Another New York Times reporter goes native, betrays the tru


A previous American Thinker post reported on the distortions that New York Times reporter Elaine Sciolino included in her report of a  Paris meeting on the topic of nuclear energy. She depicted America as selfishly insisting that America wants "nuclear energy plants for itself"  and that it "wants to deny Iran the right to develop its own nuclear power."
Both assertions are false: there are numerous nations which have nuclear power plants which rate nary a concern in America. The Bush ddministration merely wants to restrict Iran's quest for nuclear weapons not nuclear power as an energy source. Sciolini  and the New York Times goes to bat for Iran — a known terrorist state — against their own nation.

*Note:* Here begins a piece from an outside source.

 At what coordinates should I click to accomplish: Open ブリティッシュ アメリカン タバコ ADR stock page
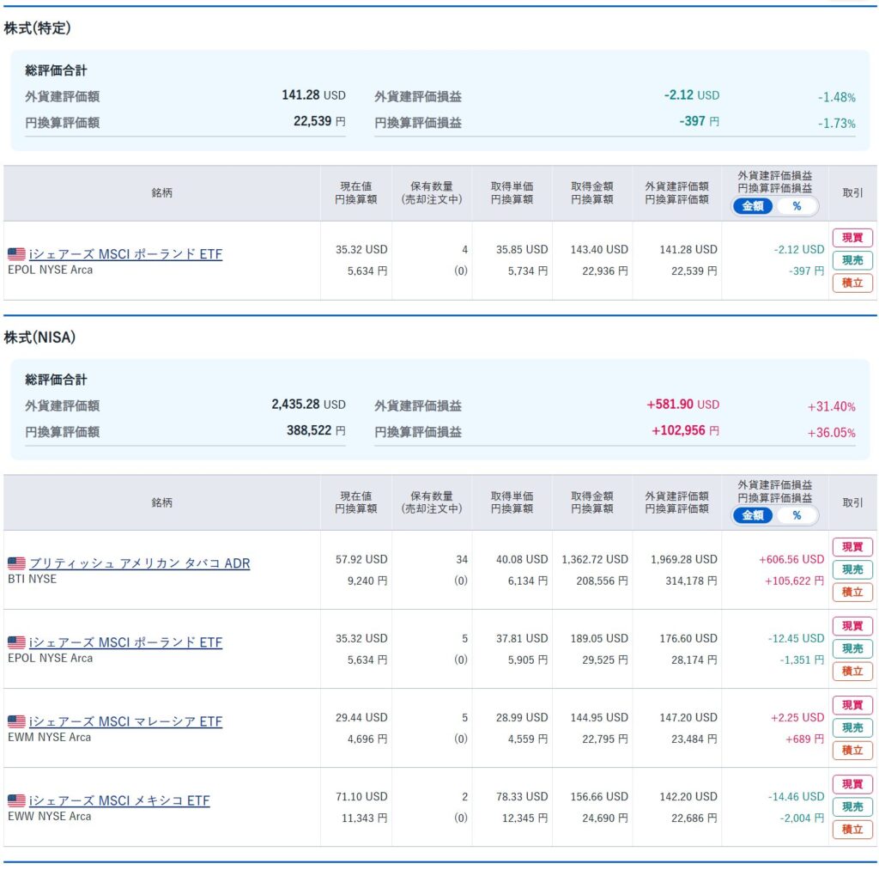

This follows a pattern for Sciolini and for various New York Times reporters over the years. In an earlier interview she seemed to agree with Iranians who consider America the "Great Satan" (her quote, "Well, America is the Great Satan.")

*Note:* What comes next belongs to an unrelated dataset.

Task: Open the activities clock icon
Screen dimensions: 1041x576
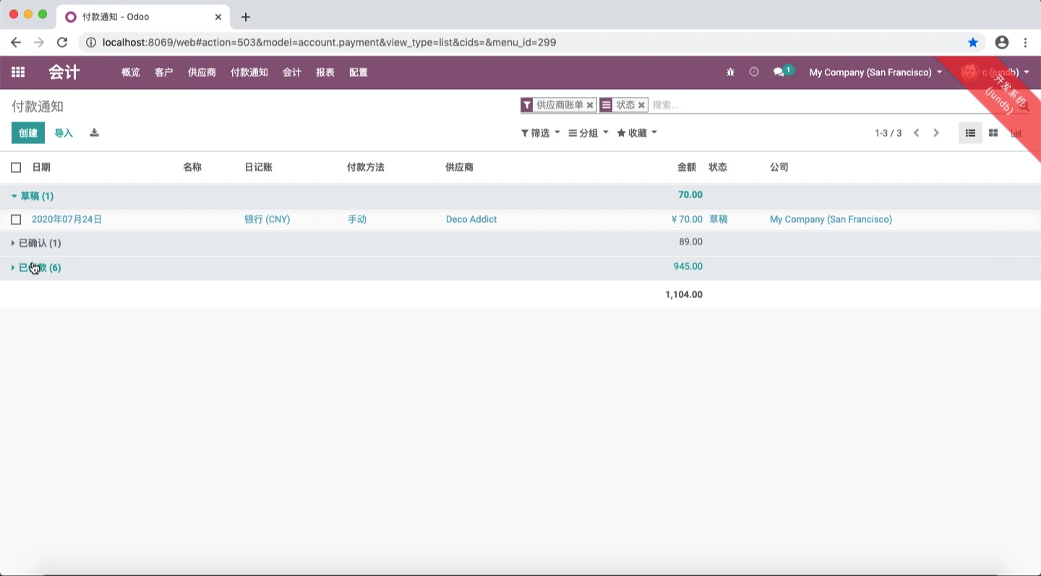Action: [754, 72]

Ms. Sciolini has spent years in Iran and wrote a book, Persian Mirrors: The Elusive Face of Iran about the nation. One can hope she has not gone native (i.e., adopt the propaganda of the nations they are reporting from as truth) in the way that other Times reporters have over the years.
The New York Times has a sorry history of reporters who are willingly duped by dictatorial regimes. For instance, Walter Duranty was a New York Times reporter known as Stalin's journalist for his Pollyannaish view of Stalin state terrorism. There have been a bevy of others in the New York Times history who have gone over to the dark side, as well .
Then again, Ms. Sciolini may just be reaffirming her bias against George Bush and his supporters, for she also compared pro—Bush former Spanish Prime Minister Aznar to dictator Francis Franco. Regarding Spain, she incorrectly reported that Spain refused to send a single soldier there. This was a very misleading statement for, under Aznar, Spain did send troops to help overthrow Saddam Hussein. It was only the new Prime Minister who pulled Spanish troops out of Iraq. 
She  also tried to garner favor among the Palestinians when she called mass murderer Yasser Arafat a "cult hero, the guerrilla fighter and Nobel prize winner who has symbolized the Palestinian struggle for statehood for four decades."  Reporters manipulating the truth to win  the favor of anti—American foreign leaders (as Eason Jordan and others have done) not only betray their profession but also betray their nation. They become un—indicted co—conspirators in helping dictatorial regimes harm their own people.